● **Objective**:
Rewrite the lines below, renaming every "GUI agent" to "interface assistant" and leaving everything else as it is.

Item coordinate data
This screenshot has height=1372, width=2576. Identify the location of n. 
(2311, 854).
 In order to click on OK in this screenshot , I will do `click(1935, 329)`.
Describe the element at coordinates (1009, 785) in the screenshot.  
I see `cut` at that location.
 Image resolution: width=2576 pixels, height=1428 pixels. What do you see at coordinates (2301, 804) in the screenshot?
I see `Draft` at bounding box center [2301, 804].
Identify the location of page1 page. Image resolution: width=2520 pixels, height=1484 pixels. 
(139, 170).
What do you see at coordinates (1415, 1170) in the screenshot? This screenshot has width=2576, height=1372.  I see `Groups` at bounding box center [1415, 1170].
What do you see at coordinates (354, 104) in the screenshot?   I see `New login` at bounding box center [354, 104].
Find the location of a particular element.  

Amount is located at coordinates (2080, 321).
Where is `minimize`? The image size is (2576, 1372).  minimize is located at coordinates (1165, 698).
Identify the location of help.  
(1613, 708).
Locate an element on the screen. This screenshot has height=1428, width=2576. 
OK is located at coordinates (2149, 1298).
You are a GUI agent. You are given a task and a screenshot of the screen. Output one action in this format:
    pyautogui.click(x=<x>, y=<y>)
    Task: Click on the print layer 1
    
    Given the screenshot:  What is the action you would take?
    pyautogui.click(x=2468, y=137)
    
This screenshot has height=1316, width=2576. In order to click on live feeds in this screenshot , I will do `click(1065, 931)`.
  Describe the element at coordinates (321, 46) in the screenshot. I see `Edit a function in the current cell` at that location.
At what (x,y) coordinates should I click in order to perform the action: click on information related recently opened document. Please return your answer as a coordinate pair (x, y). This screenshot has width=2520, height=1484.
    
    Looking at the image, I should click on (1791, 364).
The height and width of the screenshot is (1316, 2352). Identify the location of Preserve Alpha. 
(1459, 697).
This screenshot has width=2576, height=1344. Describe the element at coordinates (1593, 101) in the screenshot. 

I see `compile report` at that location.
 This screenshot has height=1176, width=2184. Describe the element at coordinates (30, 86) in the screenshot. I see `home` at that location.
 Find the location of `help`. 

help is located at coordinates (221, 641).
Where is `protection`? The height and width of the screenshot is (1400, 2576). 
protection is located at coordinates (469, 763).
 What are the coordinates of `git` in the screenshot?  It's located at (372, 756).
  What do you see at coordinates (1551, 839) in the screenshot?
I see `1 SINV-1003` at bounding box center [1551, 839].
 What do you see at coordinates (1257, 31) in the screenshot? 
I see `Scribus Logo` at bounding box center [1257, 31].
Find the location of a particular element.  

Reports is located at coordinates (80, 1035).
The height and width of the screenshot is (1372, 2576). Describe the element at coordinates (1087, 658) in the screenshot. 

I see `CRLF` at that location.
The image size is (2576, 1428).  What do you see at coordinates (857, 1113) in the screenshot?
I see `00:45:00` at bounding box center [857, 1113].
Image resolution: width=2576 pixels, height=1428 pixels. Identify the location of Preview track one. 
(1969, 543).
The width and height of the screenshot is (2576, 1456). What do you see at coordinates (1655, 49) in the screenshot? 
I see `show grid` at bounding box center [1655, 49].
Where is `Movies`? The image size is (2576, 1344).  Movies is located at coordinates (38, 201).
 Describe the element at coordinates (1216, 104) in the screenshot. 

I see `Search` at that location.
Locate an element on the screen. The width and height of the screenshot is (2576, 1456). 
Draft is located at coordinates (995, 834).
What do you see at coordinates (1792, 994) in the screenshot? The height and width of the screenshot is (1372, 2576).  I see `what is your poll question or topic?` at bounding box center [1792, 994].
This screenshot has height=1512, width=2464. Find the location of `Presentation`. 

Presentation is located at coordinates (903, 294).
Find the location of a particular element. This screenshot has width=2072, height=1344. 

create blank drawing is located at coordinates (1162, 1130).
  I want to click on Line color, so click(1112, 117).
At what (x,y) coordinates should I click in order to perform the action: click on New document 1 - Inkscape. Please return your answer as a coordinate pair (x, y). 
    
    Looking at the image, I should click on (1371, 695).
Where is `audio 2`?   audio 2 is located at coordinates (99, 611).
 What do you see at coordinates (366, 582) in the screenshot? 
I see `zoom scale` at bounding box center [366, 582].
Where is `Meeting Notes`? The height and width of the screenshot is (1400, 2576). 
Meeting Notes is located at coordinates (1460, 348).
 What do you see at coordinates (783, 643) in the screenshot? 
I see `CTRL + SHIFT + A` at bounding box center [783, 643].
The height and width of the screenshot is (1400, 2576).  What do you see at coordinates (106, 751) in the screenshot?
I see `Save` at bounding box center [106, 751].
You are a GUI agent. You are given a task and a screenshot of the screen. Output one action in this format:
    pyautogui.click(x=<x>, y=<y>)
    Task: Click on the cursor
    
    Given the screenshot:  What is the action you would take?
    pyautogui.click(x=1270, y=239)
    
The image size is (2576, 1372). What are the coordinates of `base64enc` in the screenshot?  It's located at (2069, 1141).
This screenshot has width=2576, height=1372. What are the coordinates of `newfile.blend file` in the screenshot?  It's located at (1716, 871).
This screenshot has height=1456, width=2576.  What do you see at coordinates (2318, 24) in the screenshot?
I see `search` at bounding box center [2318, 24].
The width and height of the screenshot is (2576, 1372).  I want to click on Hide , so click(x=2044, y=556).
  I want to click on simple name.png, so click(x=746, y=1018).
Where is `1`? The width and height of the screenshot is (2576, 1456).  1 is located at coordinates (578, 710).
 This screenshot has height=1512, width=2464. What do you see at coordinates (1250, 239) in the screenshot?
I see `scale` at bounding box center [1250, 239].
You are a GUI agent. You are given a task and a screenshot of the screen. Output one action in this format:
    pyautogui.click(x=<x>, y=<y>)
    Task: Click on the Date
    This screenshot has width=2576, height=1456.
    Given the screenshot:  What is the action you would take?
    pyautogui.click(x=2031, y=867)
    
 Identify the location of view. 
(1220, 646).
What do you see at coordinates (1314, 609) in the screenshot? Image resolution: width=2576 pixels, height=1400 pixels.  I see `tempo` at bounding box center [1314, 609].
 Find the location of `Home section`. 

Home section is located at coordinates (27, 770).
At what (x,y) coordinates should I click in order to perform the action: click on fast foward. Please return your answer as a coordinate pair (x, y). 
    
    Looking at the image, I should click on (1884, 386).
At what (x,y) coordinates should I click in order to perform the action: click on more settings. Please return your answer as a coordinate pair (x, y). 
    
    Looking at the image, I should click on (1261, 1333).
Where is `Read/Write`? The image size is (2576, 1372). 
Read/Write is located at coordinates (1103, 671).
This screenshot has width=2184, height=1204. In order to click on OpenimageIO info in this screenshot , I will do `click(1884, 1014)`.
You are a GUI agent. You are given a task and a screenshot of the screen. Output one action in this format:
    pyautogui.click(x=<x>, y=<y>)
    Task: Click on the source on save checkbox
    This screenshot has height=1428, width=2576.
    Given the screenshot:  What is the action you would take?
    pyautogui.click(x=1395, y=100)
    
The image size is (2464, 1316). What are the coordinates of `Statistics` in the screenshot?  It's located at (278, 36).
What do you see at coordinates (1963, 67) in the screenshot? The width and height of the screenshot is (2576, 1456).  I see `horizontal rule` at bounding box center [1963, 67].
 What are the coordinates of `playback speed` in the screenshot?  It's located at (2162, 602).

● **Solved exercise**:
This screenshot has height=1372, width=2576. Identify the location of n. 
(2311, 854).
 In order to click on OK in this screenshot , I will do `click(1935, 329)`.
Describe the element at coordinates (1009, 785) in the screenshot.  
I see `cut` at that location.
 Image resolution: width=2576 pixels, height=1428 pixels. What do you see at coordinates (2301, 804) in the screenshot?
I see `Draft` at bounding box center [2301, 804].
Identify the location of page1 page. Image resolution: width=2520 pixels, height=1484 pixels. 
(139, 170).
What do you see at coordinates (1415, 1170) in the screenshot? This screenshot has width=2576, height=1372.  I see `Groups` at bounding box center [1415, 1170].
What do you see at coordinates (354, 104) in the screenshot?   I see `New login` at bounding box center [354, 104].
Find the location of a particular element.  

Amount is located at coordinates (2080, 321).
Where is `minimize`? The image size is (2576, 1372).  minimize is located at coordinates (1165, 698).
Identify the location of help.  
(1613, 708).
Locate an element on the screen. This screenshot has height=1428, width=2576. 
OK is located at coordinates (2149, 1298).
You are a interface assistant. You are given a task and a screenshot of the screen. Output one action in this format:
    pyautogui.click(x=<x>, y=<y>)
    Task: Click on the print layer 1
    
    Given the screenshot:  What is the action you would take?
    pyautogui.click(x=2468, y=137)
    
This screenshot has height=1316, width=2576. In order to click on live feeds in this screenshot , I will do `click(1065, 931)`.
  Describe the element at coordinates (321, 46) in the screenshot. I see `Edit a function in the current cell` at that location.
At what (x,y) coordinates should I click in order to perform the action: click on information related recently opened document. Please return your answer as a coordinate pair (x, y). This screenshot has width=2520, height=1484.
    
    Looking at the image, I should click on (1791, 364).
The height and width of the screenshot is (1316, 2352). Identify the location of Preserve Alpha. 
(1459, 697).
This screenshot has width=2576, height=1344. Describe the element at coordinates (1593, 101) in the screenshot. 

I see `compile report` at that location.
 This screenshot has height=1176, width=2184. Describe the element at coordinates (30, 86) in the screenshot. I see `home` at that location.
 Find the location of `help`. 

help is located at coordinates (221, 641).
Where is `protection`? The height and width of the screenshot is (1400, 2576). 
protection is located at coordinates (469, 763).
 What are the coordinates of `git` in the screenshot?  It's located at (372, 756).
  What do you see at coordinates (1551, 839) in the screenshot?
I see `1 SINV-1003` at bounding box center [1551, 839].
 What do you see at coordinates (1257, 31) in the screenshot? 
I see `Scribus Logo` at bounding box center [1257, 31].
Find the location of a particular element.  

Reports is located at coordinates (80, 1035).
The height and width of the screenshot is (1372, 2576). Describe the element at coordinates (1087, 658) in the screenshot. 

I see `CRLF` at that location.
The image size is (2576, 1428).  What do you see at coordinates (857, 1113) in the screenshot?
I see `00:45:00` at bounding box center [857, 1113].
Image resolution: width=2576 pixels, height=1428 pixels. Identify the location of Preview track one. 
(1969, 543).
The width and height of the screenshot is (2576, 1456). What do you see at coordinates (1655, 49) in the screenshot? 
I see `show grid` at bounding box center [1655, 49].
Where is `Movies`? The image size is (2576, 1344).  Movies is located at coordinates (38, 201).
 Describe the element at coordinates (1216, 104) in the screenshot. 

I see `Search` at that location.
Locate an element on the screen. The width and height of the screenshot is (2576, 1456). 
Draft is located at coordinates (995, 834).
What do you see at coordinates (1792, 994) in the screenshot? The height and width of the screenshot is (1372, 2576).  I see `what is your poll question or topic?` at bounding box center [1792, 994].
This screenshot has height=1512, width=2464. Find the location of `Presentation`. 

Presentation is located at coordinates (903, 294).
Find the location of a particular element. This screenshot has width=2072, height=1344. 

create blank drawing is located at coordinates (1162, 1130).
  I want to click on Line color, so click(1112, 117).
At what (x,y) coordinates should I click in order to perform the action: click on New document 1 - Inkscape. Please return your answer as a coordinate pair (x, y). 
    
    Looking at the image, I should click on (1371, 695).
Where is `audio 2`?   audio 2 is located at coordinates (99, 611).
 What do you see at coordinates (366, 582) in the screenshot? 
I see `zoom scale` at bounding box center [366, 582].
Where is `Meeting Notes`? The height and width of the screenshot is (1400, 2576). 
Meeting Notes is located at coordinates (1460, 348).
 What do you see at coordinates (783, 643) in the screenshot? 
I see `CTRL + SHIFT + A` at bounding box center [783, 643].
The height and width of the screenshot is (1400, 2576).  What do you see at coordinates (106, 751) in the screenshot?
I see `Save` at bounding box center [106, 751].
You are a interface assistant. You are given a task and a screenshot of the screen. Output one action in this format:
    pyautogui.click(x=<x>, y=<y>)
    Task: Click on the cursor
    
    Given the screenshot:  What is the action you would take?
    pyautogui.click(x=1270, y=239)
    
The image size is (2576, 1372). What are the coordinates of `base64enc` in the screenshot?  It's located at (2069, 1141).
This screenshot has width=2576, height=1372. What are the coordinates of `newfile.blend file` in the screenshot?  It's located at (1716, 871).
This screenshot has height=1456, width=2576.  What do you see at coordinates (2318, 24) in the screenshot?
I see `search` at bounding box center [2318, 24].
The width and height of the screenshot is (2576, 1372).  I want to click on Hide , so click(x=2044, y=556).
  I want to click on simple name.png, so click(x=746, y=1018).
Where is `1`? The width and height of the screenshot is (2576, 1456).  1 is located at coordinates (578, 710).
 This screenshot has height=1512, width=2464. What do you see at coordinates (1250, 239) in the screenshot?
I see `scale` at bounding box center [1250, 239].
You are a interface assistant. You are given a task and a screenshot of the screen. Output one action in this format:
    pyautogui.click(x=<x>, y=<y>)
    Task: Click on the Date
    This screenshot has width=2576, height=1456.
    Given the screenshot:  What is the action you would take?
    pyautogui.click(x=2031, y=867)
    
 Identify the location of view. 
(1220, 646).
What do you see at coordinates (1314, 609) in the screenshot? Image resolution: width=2576 pixels, height=1400 pixels.  I see `tempo` at bounding box center [1314, 609].
 Find the location of `Home section`. 

Home section is located at coordinates (27, 770).
At what (x,y) coordinates should I click in order to perform the action: click on fast foward. Please return your answer as a coordinate pair (x, y). 
    
    Looking at the image, I should click on (1884, 386).
At what (x,y) coordinates should I click in order to perform the action: click on more settings. Please return your answer as a coordinate pair (x, y). 
    
    Looking at the image, I should click on (1261, 1333).
Where is `Read/Write`? The image size is (2576, 1372). 
Read/Write is located at coordinates (1103, 671).
This screenshot has width=2184, height=1204. In order to click on OpenimageIO info in this screenshot , I will do `click(1884, 1014)`.
You are a interface assistant. You are given a task and a screenshot of the screen. Output one action in this format:
    pyautogui.click(x=<x>, y=<y>)
    Task: Click on the source on save checkbox
    This screenshot has height=1428, width=2576.
    Given the screenshot:  What is the action you would take?
    pyautogui.click(x=1395, y=100)
    
The image size is (2464, 1316). What are the coordinates of `Statistics` in the screenshot?  It's located at (278, 36).
What do you see at coordinates (1963, 67) in the screenshot? The width and height of the screenshot is (2576, 1456).  I see `horizontal rule` at bounding box center [1963, 67].
 What are the coordinates of `playback speed` in the screenshot?  It's located at (2162, 602).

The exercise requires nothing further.